**TEXT PROVIDED**
__________________________________________________

There is anxiety in the global financial system as the international community of political, economic and business leaders gather in Davos. It’s only anxiety, however, not an acute sense of slowdown in growth or a sharp contraction of asset prices.
The world economy is gradually and slowly moving away from the Great Recession and the crises in Europe. The United States is taking the lead. The labour market has improved. The job engine is working again and employment numbers are slowly moving upwards. Household debt has been reduced and the balance sheets are gradually improving.
Having spoken to a large number of people in the financial sector as a part of outreach activity in the run-up to Davos, my sense is that there is confidence in US growth. But it’s also clear that few people expect a normal recovery: productivity and investments have been slower than usual.
Europe is also in better shape. The fiscal deficit of the eurozone is likely to land below 3% for 2015. Some of the countries in crisis, particularly Spain, Ireland and Latvia, have made substantial progress, both in terms of structural reforms, restoring public finances and cleaning up the banking system.

__________________________________________________

**RECORDED INFORMATION**
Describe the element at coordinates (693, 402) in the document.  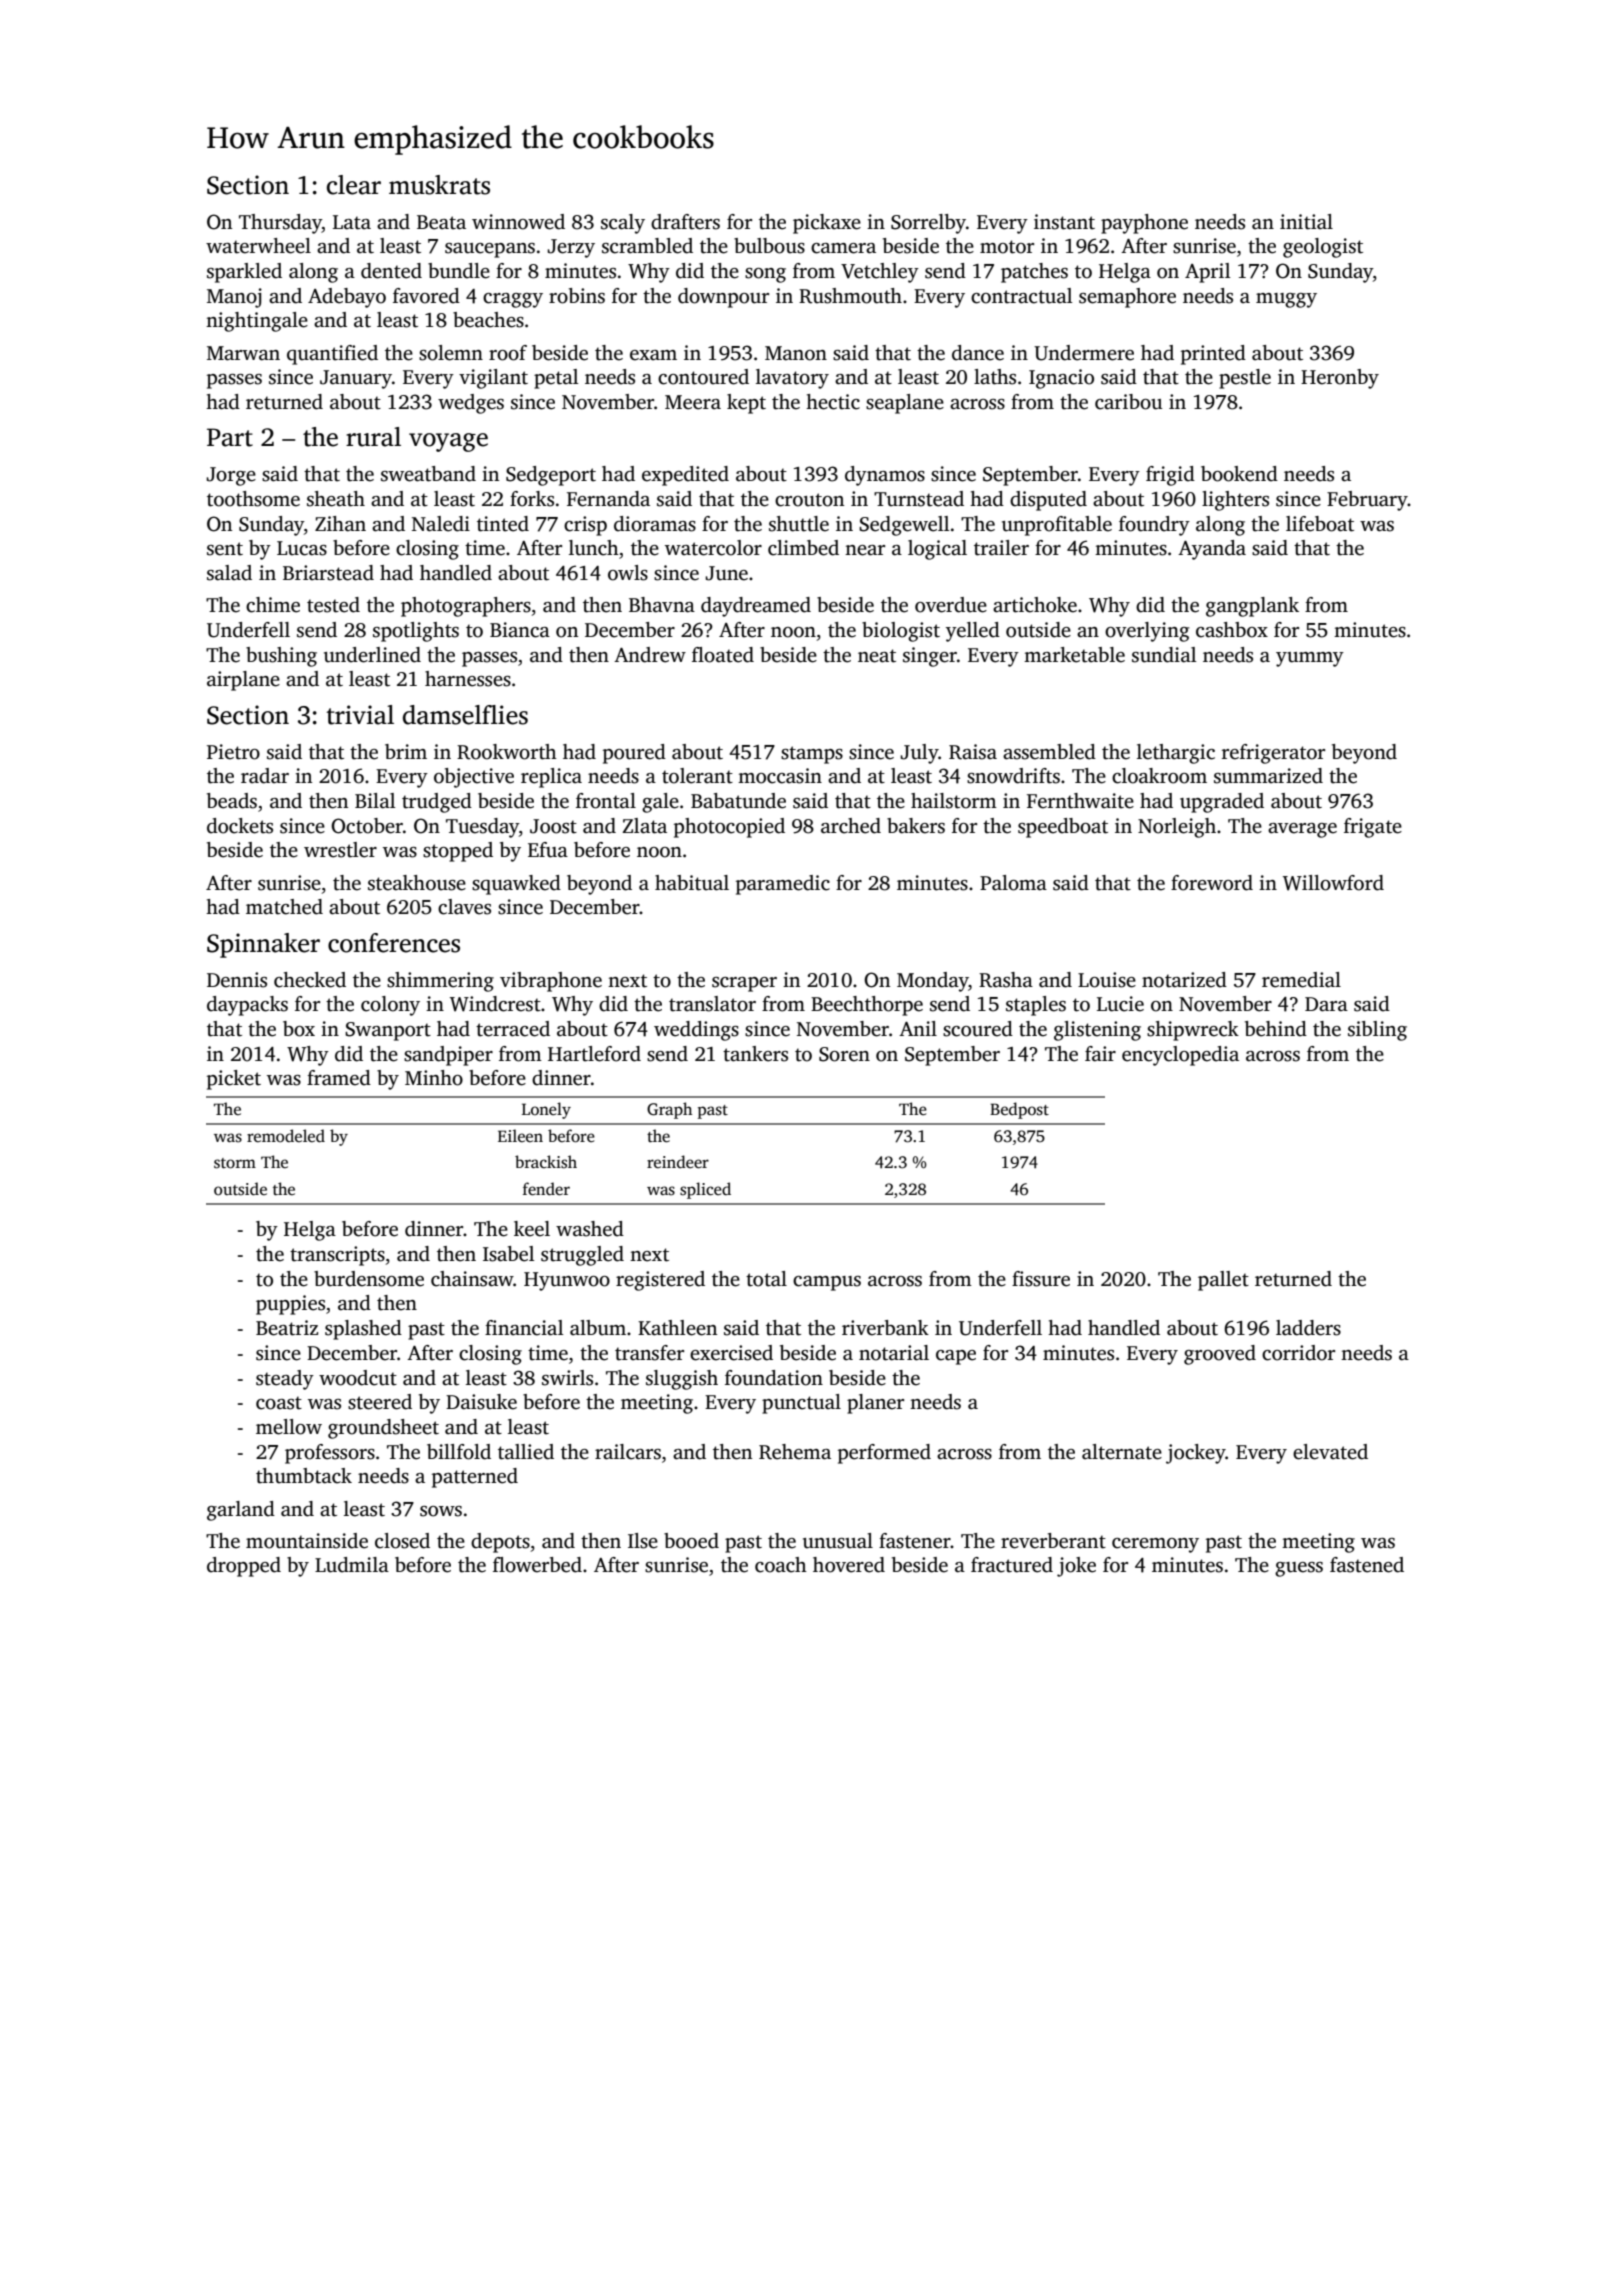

__________________________________________________

**WRITTEN REQUEST 1**
In the text on the world economy, which countries in crisis does it name as having made substantial progress?
**WRITTEN REQUEST 2**
From the text on the world economy, quote the passage from "Having spoken to" up to and including "slower than usual.".

**FULL SOLUTION 1**
Spain, Ireland and Latvia.

**FULL SOLUTION 2**
Having spoken to a large number of people in the financial sector as a part of outreach activity in the run-up to Davos, my sense is that there is confidence in US growth. But it’s also clear that few people expect a normal recovery: productivity and investments have been slower than usual.